Bakın, bütçeler bir ülkenin vicdanı ve en siyasi belgeler. Bütün vatandaşlarımızdan vergi topluyoruz Sayın Cumhurbaşkanı Yardımcısı. Ya, siz demiyorsunuz ki: "Biz HDP'liden vergi almayalım." CHP'liden, İYİ PARTİ'liden vergi almayalım demiyoruz. Herkesten alıyoruz, herkese hizmet etmeniz lazım. Herkese adaletle hizmet etmeniz lazım. Bunun için, biz, milletin vekilleri size yetki veriyoruz ama toplumun belli kesimlerine karşı, belli temsilcilerine karşı bir düşman hukuku uygulanması hiçbirimiz için iyi bir şey değil arkadaşlar.
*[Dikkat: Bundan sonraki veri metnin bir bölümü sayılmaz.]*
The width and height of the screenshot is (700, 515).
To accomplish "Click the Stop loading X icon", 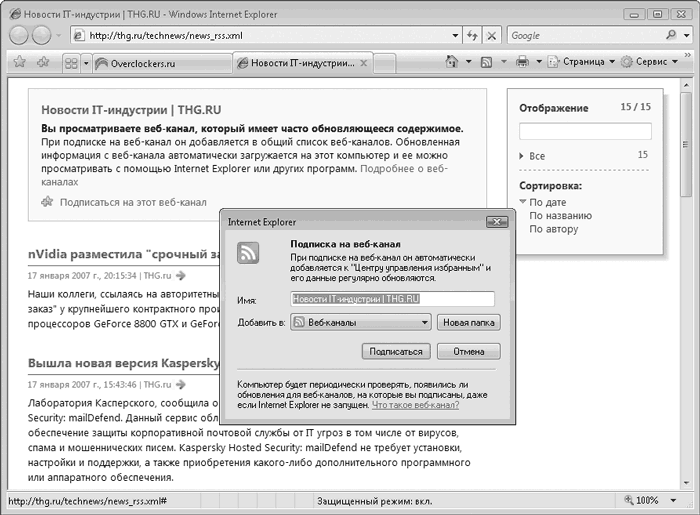I will point(492,36).
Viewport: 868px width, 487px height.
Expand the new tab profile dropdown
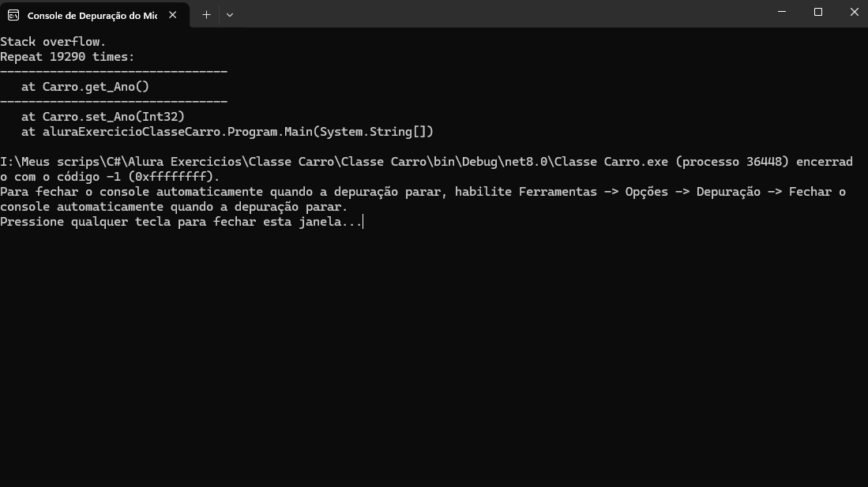[x=230, y=15]
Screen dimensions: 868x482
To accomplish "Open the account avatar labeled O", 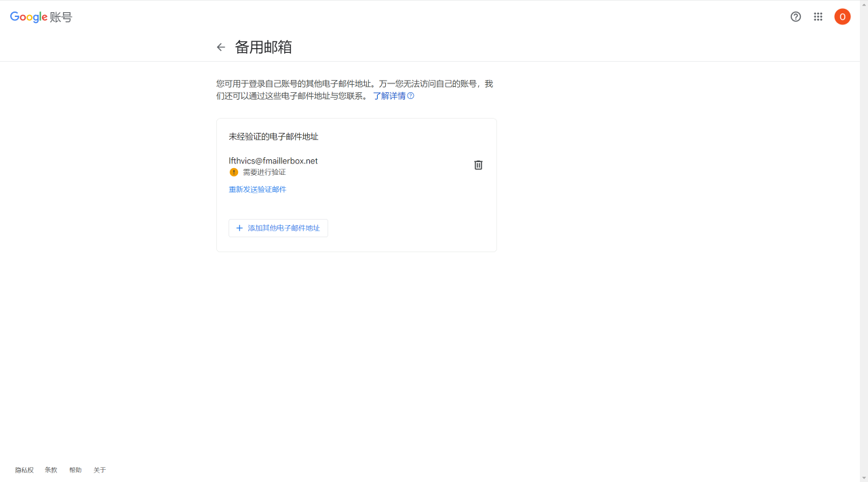I will click(842, 17).
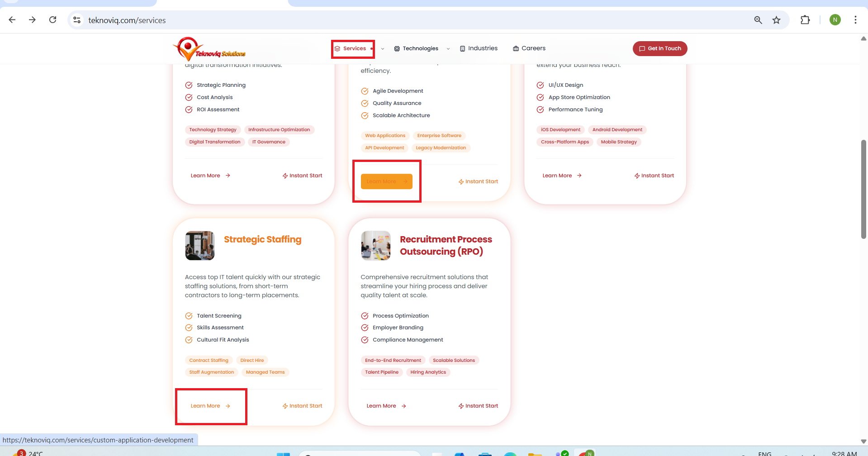View site information icon beside URL

pos(77,20)
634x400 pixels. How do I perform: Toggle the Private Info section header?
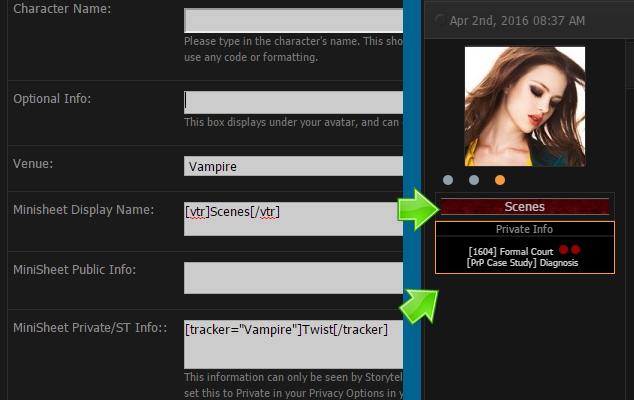point(525,229)
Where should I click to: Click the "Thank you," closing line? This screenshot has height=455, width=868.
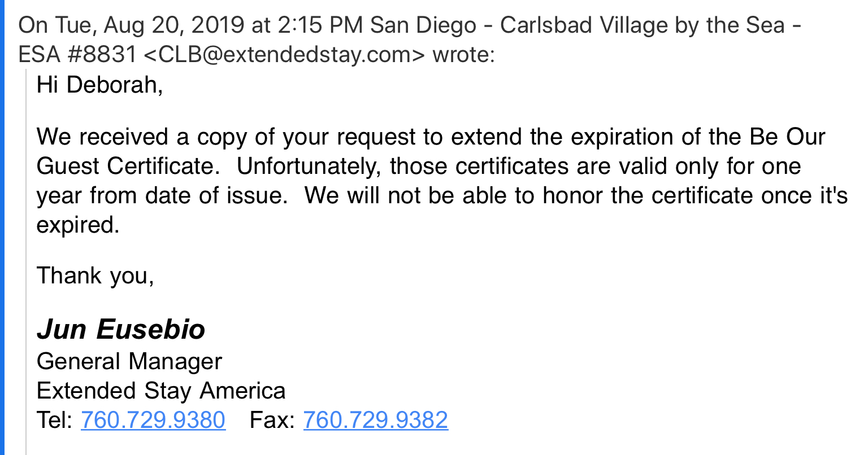point(96,275)
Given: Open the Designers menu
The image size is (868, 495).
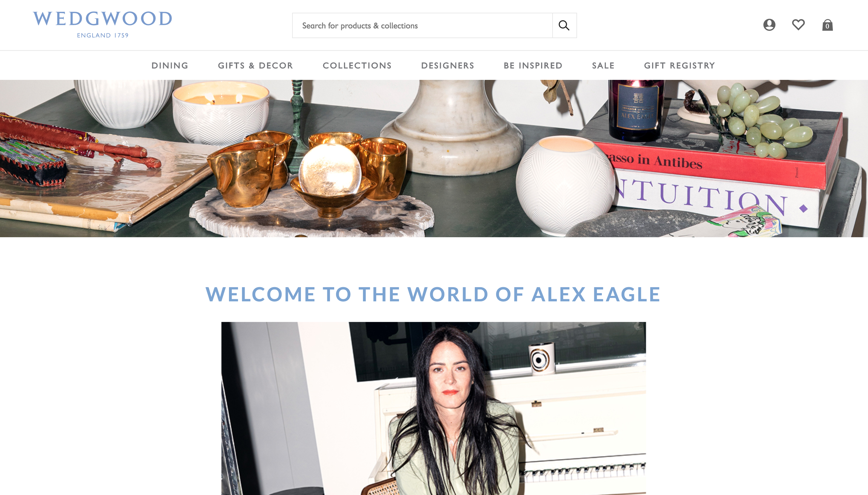Looking at the screenshot, I should click(x=448, y=66).
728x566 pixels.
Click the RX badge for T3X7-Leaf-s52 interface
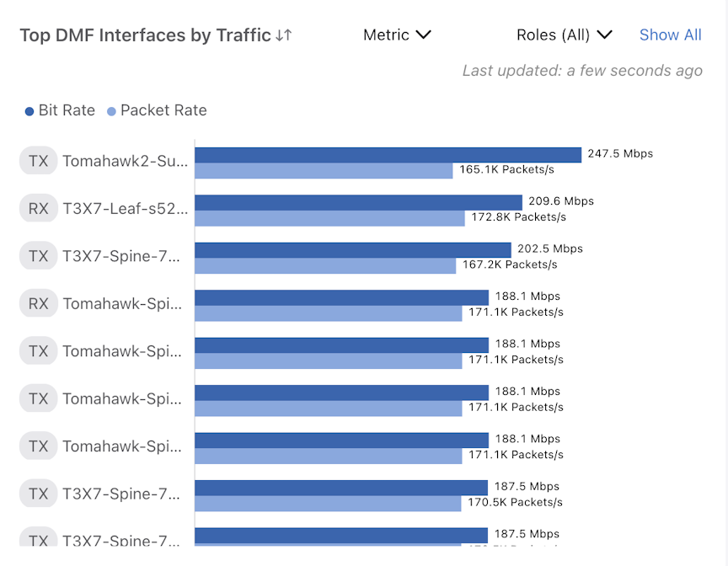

Bakın, bütün bakanlar buraya geldiler. Niye toplumsal barışımızla ilgili sorunlarımız var biliyor musunuz Cumhurbaşkanı Yardımcısı? Bütün bakanlar geliyor, yurt dışındaki vatandaşlarımızla ilgili "soydaşlarımız" diyor mesela. Ben "Bu ne demektir, açıklayın." dedim Dışişleri Bakanına. "Bir soydaş var, bir vatandaş var, bir de akraba var, ben hangisine giriyorum?" dedim. Ben, soydaş değilim. Sonuç olarak, bir klasman koyuyorsunuz ortaya. İçeride de bu klasmanı koyuyoruz. Belli bir soyu esas alıp ona göre yürüyorsunuz ama diyorsunuz ki: "Herkes Türk'tür Anayasa'ya göre." ama orada da bir klasman var, belli bir hiyerarşi var. Bu hiyerarşiyi gelin kaldıralım. Devlet bütün kimliklere, bütün inançlara eşit mesafede yürüsün.
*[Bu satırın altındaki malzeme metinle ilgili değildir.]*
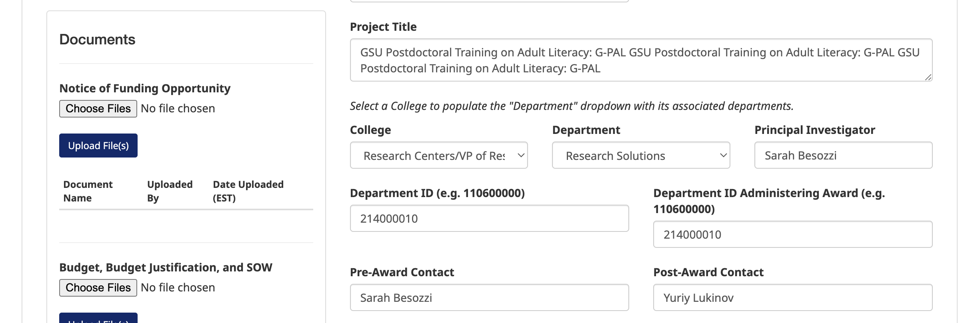Click the Project Title label
The width and height of the screenshot is (980, 323).
(x=383, y=27)
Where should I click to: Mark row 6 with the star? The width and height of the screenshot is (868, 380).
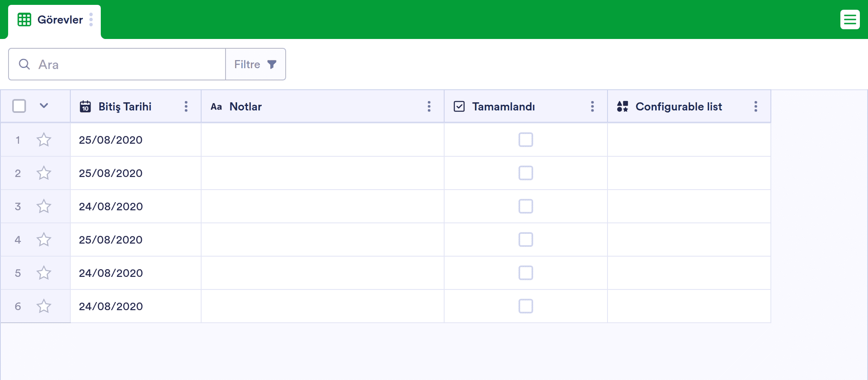click(x=44, y=306)
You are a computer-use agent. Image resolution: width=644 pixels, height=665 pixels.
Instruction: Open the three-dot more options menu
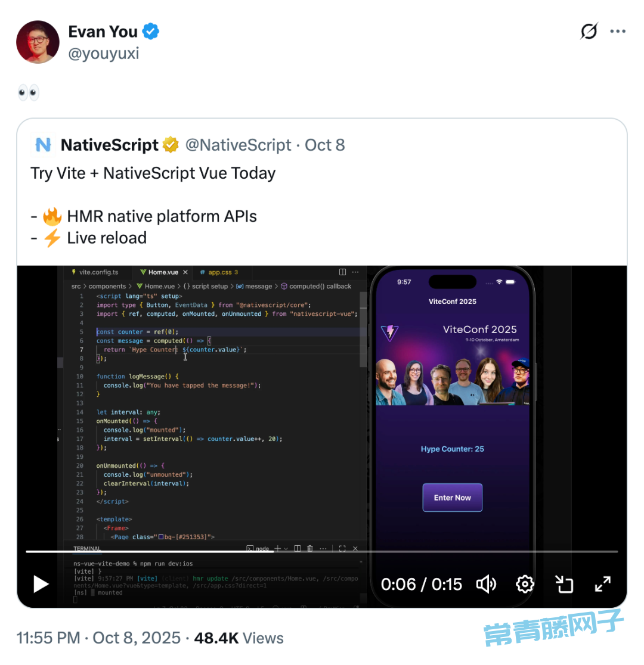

Bakın şöyle Sayın Cumhurbaşkanı Yardımcısı: Sayın Cumhurbaşkanı dün bir açıklama yaptı -Diyanet İşleri Başkanlığı da burada- diyor ki: "Nefsimize ağır gelse de hayatımızın merkezine dinimizin hükümlerini yerleştireceğiz."
Bakın, sorun şurada: Sayın Cumhurbaşkanı Müslüman, biliyorum ama bu ülkede yalnızca Müslümanlar yok. Sonuç olarak, Müslümanlığın da çeşitli alt başlıkları var, Müslümanlığın çeşitli mezhepleri var. Hıristiyanlar da var bu ülkede.
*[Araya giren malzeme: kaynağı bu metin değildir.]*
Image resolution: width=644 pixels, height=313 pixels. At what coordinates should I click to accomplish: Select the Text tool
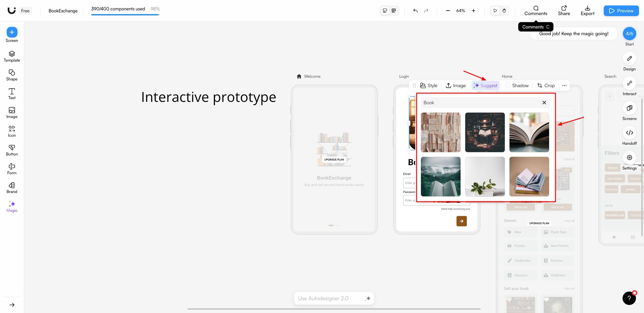point(12,94)
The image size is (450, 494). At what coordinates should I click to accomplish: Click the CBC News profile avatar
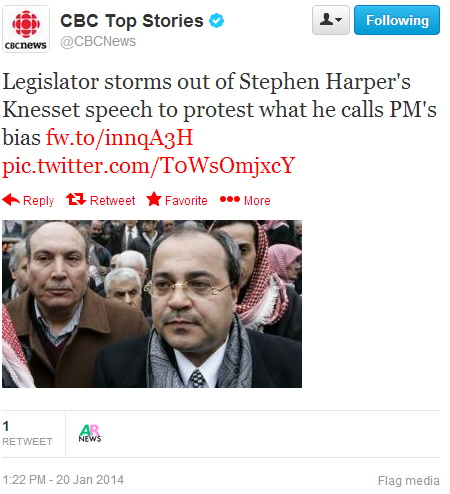click(x=26, y=29)
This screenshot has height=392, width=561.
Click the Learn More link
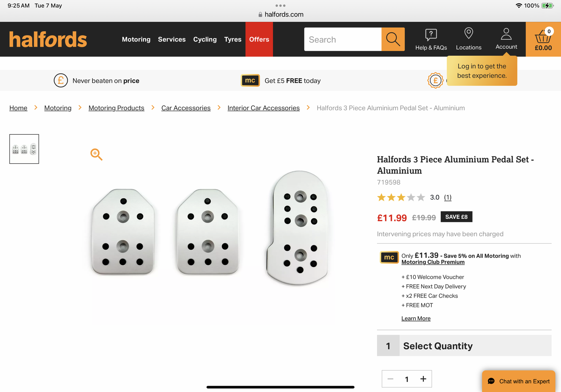click(416, 318)
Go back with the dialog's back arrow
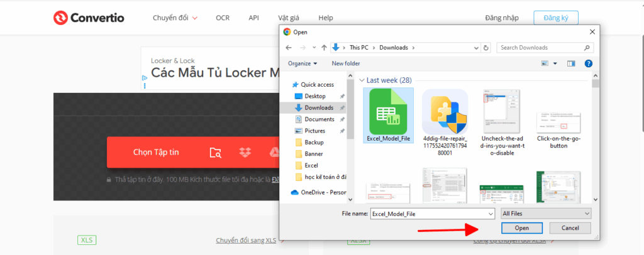The width and height of the screenshot is (644, 255). (x=289, y=48)
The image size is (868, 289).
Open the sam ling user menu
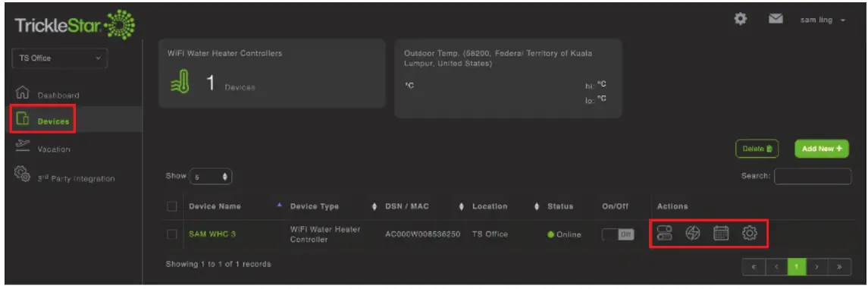[x=823, y=20]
(Mikrofon otomatik cihaz tarafından kapatıldı)
BAŞKAN LÜTFİ ELVAN - Lütfen tamamlayalım.
GARO PAYLAN (Diyarbakır) - Toparlıyorum Sayın Başkanım.
Hıristiyanlar da var, Museviler de var.
Bakın, bir Cumhurbaşkanı "dinimizin" diyemez, eğer çok çeşitli inançlar varsa yani "dinlerimizin" diyebilir, belki dindar bir toplum yetiştirmek istiyorsa, Türkiye'de var olan bütün dinleri...
UĞUR AYDEMİR (Manisa) - Yüzde 99'u Müslüman bir ülke ya!
GARO PAYLAN (Diyarbakır) - Bir de diğer bir mesele var. Bu ülkede dini hayatın merkezine yerleştirmek istemeyenler de var arkadaşlar ya.
SALİH CORA (Trabzon) - Din ve vicdan özgürlüğüne saygı duyuyoruz.
GARO PAYLAN (Diyarbakır) - Bu ülkede, dini hayatının merkezine yerleştirmek istemeyenler de var, öyle yaşamak istemeyenler de var. Çeşitli inançlar var, çeşitli dünya görüşleri var, daha seküler bir yaşam tarzını benimseyen vatandaşlarımız var, ateistler var bu ülkede ama ne diyor bakın: "Dinimizi hayatımızın merkezine yerleştireceğiz." İşte, sorun, buralarda bir yerde.
UĞUR AYDEMİR (Manisa) - Sorun değil ki bu.
CUMHURBAŞKANI YARDIMCISI FUAT OKTAY - Bence sorun sizin onlara bakış açınızda.
GARO PAYLAN (Diyarbakır) - Sorun "soydaş" tanımında; sorun "dinimiz" tanımında. Çok kültürlü, çok inançlı, çok renkli bir ülkeyiz. İşte, bu çok renkliliği siz tek renge, griye ve betona indirgediğiniz zaman sorunlar orada yaşanıyor.
(Mikrofon otomatik cihaz tarafından kapatıldı)
GARO PAYLAN (Diyarbakır) - Bu da toplumsal barışımıza zarar veriyor.
BAŞKAN LÜTFİ ELVAN - Teşekkür ediyoruz.
GARO PAYLAN (Diyarbakır) - Son bir cümle Sayın Başkan.
BAŞKAN LÜFTİ ELVAN - Son cümle, bağlama cümlesi.
GARO PAYLAN (Diyarbakır) - Sayın Cumhurbaşkanı Yardımcısı, bakın, dört yıldır bir türbülans içindeyiz. Artık yeter diyoruz. Bakın, bütün toplumun temsilcileri buradayız, hiçbirimiz KPSS'yle gelmedik, hepimiz milletin iradesiyle geldi, hem yereldeki iradeye hem merkezdeki, Meclisteki iradeye saygı duymalıyız ve demokratik siyaseti işletmeliyiz. Farklı fikirler burada oluşsun, tartışılsın, sizin tasarruflarınız eleştirilebilsin, basın sizi eleştirebilsin, yargı özgürce karar versin. Bu yargı, bağımsız ve tarafsız bir yargı yarın size de lazım olacak. Basın, yarın sizin de sesinize ses olmasına ihtiyacınız olacak. Meclis, sizin de hakkınızı yarın savunsun diye sizin de ihtiyacınız olacak. O koltuklarda ilelebet kalamayacaksınız. Çocuklarımız için, torunlarımız için daha demokratik bir ülkede yaşamak için hep beraber konuşmalıyız.
Son cümlem, konuşarak çözemeyeceğimiz hiçbir sorunumuz olmadığına inanıyorum ama bunun şartlarını hep beraber yaratmak hepimizin sorumluluğu, başka sizin sorumluluğunuz, sonra hepimizin sorumluluğu.